Lifespan Research Institute: A new org, a new direction
Lifespan Research Institute (LRI) President Keith Comito focused on the always-important need to work together to face the challenges our field presents. Solving aging is the greatest challenge humanity has ever faced, and, as a relatively young industry, it is critical that we collaborate where possible to make rapid progress.
Among the challenges we face is getting wide public support for rejuvenation biotechnology. Keith said, “Bringing the public along with us on the journey is important. We need to meet them where they are, rather than assume they will just get on board.”
Regarding public engagement, he ventured that developing AI-based tools could also help support effective advocacy and determine public sentiment towards rejuvenation biotechnologies. Keith is well known for his work with AI and other disruptive technologies and he feels they could be used to great effect for our field.
He gave four historical examples where interest in rejuvenation appeared to peak:
Imagine if we had AI-based tools to help interpret these peaks in public interest and to help identify what approaches work best. This would mean we could more effectively engage with people about the field. We will have more to say about new public advocacy tools in the near future.
Keith also highlighted the importance of non-invasive biomarkers of aging and how machine learning might be a useful tool in our longevity arsenal. He gave an example of when machine learning was used as a detection method for COVID-19.
He suggests that machine learning and AI more generally may be adapted in the context of aging research. For instance, it isn’t hard to imagine how an AI based biomarker system may be useful in the context of functional aging.
Consider a system that could examine gait and body movement and identify trends associated with age-related changes. Combined with clinical biomarkers, these non-invasive biomarkers could potentially help round out more comprehensive biomarker panels.
Finally, Keith took the opportunity to talk about the LRI, our new organization created by the merger of LEAF and SENS in October last year.
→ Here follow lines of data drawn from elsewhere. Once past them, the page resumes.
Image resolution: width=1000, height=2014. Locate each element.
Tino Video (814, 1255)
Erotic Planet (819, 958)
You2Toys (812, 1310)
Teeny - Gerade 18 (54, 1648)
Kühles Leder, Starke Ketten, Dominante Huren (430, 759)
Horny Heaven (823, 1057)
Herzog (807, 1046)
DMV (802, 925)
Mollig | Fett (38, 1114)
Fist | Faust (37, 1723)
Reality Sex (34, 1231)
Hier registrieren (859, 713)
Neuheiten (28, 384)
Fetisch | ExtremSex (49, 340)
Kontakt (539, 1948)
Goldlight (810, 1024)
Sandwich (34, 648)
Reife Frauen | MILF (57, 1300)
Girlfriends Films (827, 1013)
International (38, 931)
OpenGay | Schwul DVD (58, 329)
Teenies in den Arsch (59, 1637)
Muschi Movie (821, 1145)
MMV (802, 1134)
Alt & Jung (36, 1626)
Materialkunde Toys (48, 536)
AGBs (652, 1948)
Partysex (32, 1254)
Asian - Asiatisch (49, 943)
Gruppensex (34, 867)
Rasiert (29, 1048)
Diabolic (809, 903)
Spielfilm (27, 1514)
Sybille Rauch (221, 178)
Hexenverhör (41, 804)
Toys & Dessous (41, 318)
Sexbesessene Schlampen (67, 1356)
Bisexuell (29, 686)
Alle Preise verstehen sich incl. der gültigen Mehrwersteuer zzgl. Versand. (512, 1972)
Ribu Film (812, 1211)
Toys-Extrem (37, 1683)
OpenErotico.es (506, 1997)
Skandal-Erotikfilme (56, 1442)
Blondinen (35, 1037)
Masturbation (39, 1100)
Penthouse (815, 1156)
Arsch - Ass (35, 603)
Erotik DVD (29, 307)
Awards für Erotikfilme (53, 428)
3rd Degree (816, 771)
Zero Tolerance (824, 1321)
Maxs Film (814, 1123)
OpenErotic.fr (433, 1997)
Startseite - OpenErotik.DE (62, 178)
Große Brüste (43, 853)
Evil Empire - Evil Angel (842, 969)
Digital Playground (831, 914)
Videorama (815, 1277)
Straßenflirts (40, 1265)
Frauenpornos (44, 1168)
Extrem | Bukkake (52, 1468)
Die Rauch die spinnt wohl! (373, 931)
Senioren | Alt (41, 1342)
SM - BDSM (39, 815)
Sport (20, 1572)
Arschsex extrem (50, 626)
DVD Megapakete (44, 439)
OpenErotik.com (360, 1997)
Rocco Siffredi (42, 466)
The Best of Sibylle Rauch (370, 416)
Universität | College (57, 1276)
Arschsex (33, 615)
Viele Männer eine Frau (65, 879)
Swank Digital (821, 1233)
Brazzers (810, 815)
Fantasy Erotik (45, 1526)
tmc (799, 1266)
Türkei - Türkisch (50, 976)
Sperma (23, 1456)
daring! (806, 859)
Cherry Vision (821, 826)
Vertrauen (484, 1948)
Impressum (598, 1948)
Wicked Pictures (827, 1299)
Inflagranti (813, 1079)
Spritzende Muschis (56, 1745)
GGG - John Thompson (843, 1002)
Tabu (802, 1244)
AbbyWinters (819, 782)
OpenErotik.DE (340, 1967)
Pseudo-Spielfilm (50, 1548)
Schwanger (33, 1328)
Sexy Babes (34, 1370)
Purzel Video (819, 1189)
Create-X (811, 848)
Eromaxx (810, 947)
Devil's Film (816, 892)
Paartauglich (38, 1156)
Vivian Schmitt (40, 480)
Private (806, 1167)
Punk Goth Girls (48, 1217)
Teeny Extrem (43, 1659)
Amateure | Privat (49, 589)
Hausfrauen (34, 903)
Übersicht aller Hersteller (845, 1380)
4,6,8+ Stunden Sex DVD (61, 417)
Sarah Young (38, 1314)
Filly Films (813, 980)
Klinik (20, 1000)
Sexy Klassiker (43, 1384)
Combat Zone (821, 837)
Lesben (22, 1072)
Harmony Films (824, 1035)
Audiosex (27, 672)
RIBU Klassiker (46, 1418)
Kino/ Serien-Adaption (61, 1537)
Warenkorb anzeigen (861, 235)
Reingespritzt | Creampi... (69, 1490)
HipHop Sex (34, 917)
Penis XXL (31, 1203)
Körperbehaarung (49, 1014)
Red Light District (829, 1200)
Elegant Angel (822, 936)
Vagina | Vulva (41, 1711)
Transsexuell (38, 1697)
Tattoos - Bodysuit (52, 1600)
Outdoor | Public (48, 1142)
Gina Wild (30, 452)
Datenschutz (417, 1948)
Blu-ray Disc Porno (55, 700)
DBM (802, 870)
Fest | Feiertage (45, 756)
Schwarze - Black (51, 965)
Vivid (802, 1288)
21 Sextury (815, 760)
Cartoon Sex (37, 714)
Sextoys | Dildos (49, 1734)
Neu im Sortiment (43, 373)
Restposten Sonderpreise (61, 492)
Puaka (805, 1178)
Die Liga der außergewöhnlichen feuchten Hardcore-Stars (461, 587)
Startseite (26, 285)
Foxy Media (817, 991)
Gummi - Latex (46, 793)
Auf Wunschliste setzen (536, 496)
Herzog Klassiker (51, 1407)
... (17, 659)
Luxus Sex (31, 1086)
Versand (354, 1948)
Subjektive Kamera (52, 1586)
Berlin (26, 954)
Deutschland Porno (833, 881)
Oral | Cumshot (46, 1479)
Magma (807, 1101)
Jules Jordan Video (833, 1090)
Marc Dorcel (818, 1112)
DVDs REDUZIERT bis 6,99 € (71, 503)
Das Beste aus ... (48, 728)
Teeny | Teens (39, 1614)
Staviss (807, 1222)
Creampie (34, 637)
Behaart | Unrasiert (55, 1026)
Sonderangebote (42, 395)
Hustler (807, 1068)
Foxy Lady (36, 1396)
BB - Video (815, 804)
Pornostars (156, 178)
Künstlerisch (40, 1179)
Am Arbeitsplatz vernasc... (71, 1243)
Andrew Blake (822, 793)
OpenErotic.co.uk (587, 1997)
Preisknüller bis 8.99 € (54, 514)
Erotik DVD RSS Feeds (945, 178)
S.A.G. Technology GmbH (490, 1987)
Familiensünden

We have launched a new website that showcases our work and explains how we are adapting to the changing landscape of longevity and rejuvenation research.
LRI has five broad guiding principles behind its research.
- Ability To Boldly Impact the Biology of Aging and Extend Healthy Life
- Capability for Rapid Translation into Humans
- Uniqueness and Non-Duplicative Effort
- Paradigm-Shifting Technological Advances
- Ability to Inspire the Public and Lead the World to Prioritize Aging Research
At our Mountain View, California research center, we have two pioneering labs working on repair-based solutions to age-related diseases.
The Boominathan Lab: Dr. Amutha Boominathan’s research team focuses on exploring mitochondrial biology, creating gene therapies to treat mitochondrial issues, and improving therapies for conditions associated with mitochondrial DNA mutations and aging processes.
The Sharma Lab: Dr. Amit Sharma’s research team is exploring the impact of aging and cellular senescence on immunity with a focus on creating approaches to utilize immune responses for identifying and eliminating senescent cells.
The emphasis is very much on actionable research that helps propel the field forward as rapidly as possible. If you would like to support our non-profit mission for longer and healthier lives, see how you can help us.
See you next year for more longevity and rejuvenation
There were many more talks during the conference, too many to list and discuss here. We have picked out the ones that most resonated with us and our mission of accelerating technologies to overcome age-related disease and extend healthy human lifespan.
The Lifespan team was delighted to be a part of this year’s conference, and we would like to thank our hosts for inviting us. We are looking forward to the 2026 Longevity Summit in Dublin and wish Martin and the team the best in making that happen!